Looking for the future of digital healthcare? It might already be in your pocket.
The Centers for Medicare & Medicaid Services project that healthcare spending in the United States will reach $5.7 trillion within the next decade. As a result, tech heavyweights want in on a market that’s certain to expand as aging Baby Boomers create greater demand for the nation’s healthcare resources.
In particular, Apple is investing heavily in its digital health offerings — and shows no signs of letting up. Developments in wearable technology and the proliferation of iOS digital health apps promise to make the iPhone and Apple Watch central to the healthcare landscape of the future. Understanding how Apple plans to position itself in the lives of patients and providers, however, requires an assessment of the company’s current infrastructure.
Emerging Apple Capabilities
Apple plans to use the iPhone and the Apple Watch to drive its digital health expansion. With 6.1 billion smartphone subscriptions expected by 2020, the devices make an ideal pairing for app developers looking to improve mobile health, or “mHealth,” offerings to patients and providers. mHealth has unprecedented potential, allowing industry professionals, startups, and facilities to customize services that will most benefit patients and employees based on their current systems.
As Apple improves its HealthKit, ResearchKit, and CareKit – all of which enable developers to design apps that may shape the digital health market – the sophistication of mHealth offerings will only increase over time. Activity sensors built into new hardware, such as the Apple Watch’s heart rate monitor, will empower health tracking apps to make more precise readings — even allowing them to alert users when they’re at risk of becoming ill.
This personal wellness data won’t just be useful to the people who monitor their health with wearables or who store such data on their phones. Certain mHealth apps can feed this information to physicians, who can in turn communicate concerns or recommendations to patients regarding standardized, interoperable data.
This level of remote, yet personalized attention will be essential as aging populations place greater and greater pressure on existing healthcare infrastructure. For patients who lack the resources to see physicians in person or who don’t have access to reliable transportation, interacting with providers via digital health services will provide them with quality healthcare, despite their limitations.

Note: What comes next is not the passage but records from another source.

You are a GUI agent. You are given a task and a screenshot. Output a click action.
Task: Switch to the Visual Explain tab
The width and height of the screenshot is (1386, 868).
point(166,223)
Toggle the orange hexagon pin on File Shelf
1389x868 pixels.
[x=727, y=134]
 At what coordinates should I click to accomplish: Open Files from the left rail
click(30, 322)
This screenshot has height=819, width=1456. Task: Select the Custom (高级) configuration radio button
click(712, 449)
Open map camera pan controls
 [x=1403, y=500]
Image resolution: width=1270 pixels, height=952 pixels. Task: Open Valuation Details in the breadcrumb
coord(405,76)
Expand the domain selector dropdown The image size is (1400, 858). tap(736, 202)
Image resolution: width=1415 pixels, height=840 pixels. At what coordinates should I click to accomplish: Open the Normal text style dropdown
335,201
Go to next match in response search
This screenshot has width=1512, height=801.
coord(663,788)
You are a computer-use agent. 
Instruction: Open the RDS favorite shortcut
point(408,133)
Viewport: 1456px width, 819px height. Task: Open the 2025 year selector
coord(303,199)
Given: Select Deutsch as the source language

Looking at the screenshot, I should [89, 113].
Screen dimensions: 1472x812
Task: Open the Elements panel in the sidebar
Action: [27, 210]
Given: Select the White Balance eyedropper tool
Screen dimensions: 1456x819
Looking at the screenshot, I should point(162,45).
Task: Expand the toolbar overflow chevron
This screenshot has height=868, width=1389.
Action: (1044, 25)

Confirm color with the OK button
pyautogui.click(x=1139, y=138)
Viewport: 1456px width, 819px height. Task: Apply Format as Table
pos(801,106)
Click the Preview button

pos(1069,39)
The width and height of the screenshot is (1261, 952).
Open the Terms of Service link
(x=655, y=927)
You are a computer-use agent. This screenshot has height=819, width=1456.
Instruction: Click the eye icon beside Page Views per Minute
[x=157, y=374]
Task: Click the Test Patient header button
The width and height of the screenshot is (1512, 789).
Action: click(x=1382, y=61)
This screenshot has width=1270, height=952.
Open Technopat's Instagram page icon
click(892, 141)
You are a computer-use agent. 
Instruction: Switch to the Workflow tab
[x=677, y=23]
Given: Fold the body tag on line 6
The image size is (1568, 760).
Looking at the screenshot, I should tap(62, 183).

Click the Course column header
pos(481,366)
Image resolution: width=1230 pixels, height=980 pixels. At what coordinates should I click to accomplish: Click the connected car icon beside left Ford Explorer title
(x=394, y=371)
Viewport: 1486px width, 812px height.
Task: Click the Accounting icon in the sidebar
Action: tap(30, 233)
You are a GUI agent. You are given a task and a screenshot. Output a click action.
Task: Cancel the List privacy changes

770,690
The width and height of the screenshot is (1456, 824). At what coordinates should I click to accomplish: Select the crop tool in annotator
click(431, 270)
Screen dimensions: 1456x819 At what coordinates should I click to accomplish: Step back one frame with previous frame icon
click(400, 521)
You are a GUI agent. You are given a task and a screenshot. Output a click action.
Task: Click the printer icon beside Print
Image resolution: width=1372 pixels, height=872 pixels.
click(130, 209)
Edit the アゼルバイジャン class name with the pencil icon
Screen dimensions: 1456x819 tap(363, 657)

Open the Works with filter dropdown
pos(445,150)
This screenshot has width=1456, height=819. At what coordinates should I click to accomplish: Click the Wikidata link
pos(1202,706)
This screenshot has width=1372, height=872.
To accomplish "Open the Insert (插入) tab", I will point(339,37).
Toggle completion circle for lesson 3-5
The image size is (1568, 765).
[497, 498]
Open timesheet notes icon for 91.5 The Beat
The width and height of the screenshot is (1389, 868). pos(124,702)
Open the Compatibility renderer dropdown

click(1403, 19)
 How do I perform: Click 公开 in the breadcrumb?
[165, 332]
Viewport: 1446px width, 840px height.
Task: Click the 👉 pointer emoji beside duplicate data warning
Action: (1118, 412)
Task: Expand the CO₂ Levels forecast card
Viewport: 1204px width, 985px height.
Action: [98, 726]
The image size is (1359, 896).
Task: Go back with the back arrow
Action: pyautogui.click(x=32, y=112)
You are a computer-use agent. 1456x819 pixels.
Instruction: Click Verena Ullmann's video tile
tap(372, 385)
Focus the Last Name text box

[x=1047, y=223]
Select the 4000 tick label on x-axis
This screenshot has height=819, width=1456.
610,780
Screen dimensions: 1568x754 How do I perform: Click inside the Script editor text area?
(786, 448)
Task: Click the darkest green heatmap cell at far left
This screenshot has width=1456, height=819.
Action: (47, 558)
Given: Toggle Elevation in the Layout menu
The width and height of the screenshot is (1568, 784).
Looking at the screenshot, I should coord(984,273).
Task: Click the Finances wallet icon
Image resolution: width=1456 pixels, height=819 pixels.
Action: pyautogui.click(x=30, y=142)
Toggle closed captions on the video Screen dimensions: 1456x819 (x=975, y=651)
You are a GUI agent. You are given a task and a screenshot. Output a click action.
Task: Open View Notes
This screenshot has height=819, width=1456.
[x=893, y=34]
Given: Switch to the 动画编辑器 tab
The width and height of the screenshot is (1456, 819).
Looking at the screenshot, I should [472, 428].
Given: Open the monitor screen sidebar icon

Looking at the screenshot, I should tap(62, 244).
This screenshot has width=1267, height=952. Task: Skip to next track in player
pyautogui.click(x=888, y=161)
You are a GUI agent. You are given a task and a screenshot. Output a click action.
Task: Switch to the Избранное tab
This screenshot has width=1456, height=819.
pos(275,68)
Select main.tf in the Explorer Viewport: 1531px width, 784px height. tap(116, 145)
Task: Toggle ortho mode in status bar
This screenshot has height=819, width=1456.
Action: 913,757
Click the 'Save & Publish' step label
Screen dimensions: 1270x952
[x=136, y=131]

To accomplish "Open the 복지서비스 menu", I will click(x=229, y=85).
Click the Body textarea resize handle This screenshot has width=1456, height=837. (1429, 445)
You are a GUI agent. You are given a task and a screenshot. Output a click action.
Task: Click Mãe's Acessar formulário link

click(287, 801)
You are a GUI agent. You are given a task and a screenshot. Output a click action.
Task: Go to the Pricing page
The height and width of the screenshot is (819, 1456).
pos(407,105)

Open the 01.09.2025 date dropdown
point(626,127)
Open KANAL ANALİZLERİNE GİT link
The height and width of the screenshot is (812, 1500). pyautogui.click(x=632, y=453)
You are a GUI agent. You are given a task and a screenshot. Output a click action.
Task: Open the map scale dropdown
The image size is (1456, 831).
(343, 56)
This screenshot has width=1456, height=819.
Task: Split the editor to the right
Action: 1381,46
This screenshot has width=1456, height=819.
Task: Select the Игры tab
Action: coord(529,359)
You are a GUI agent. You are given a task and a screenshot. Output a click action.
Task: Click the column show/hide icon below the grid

This wealth of data would be useless, however, if Apple, patients, and providers lacked the means to securely store and efficiently share it. That’s why the tech giant recently acquired Gliimpse, an electronic health records company that permits patients to curate and share their own healthcare information. With a comprehensive EHR platform, Apple technologies can break down traditional data silos, allowing instead for the seamless transfer of data from patient devices to physicians and vice versa.
An Evolving Digital Health Landscape
When it comes to patient centricity, the iPhone and Apple Watch have nearly unlimited room for growth. As the mHealth market expands, these devices will likely provide the model for the most promising emerging technologies — both at Apple and elsewhere. However, these new digital health capabilities still have a ways to go before they can completely replace more established forms of care.
While these devices can monitor steps, heart rate, and blood pressure, industry leaders need to prove that they have wider applications beyond OTC use. For example, data collected by increasingly sophisticated digital health services may soon be able to improve cardiac health, reduce the number of emergency room visits, and allow physicians to tailor treatments for chronic conditions as patients recover. Until devices have reached this level of sophistication — and improved security and confidentiality measures accordingly — their use is likely to remain casual.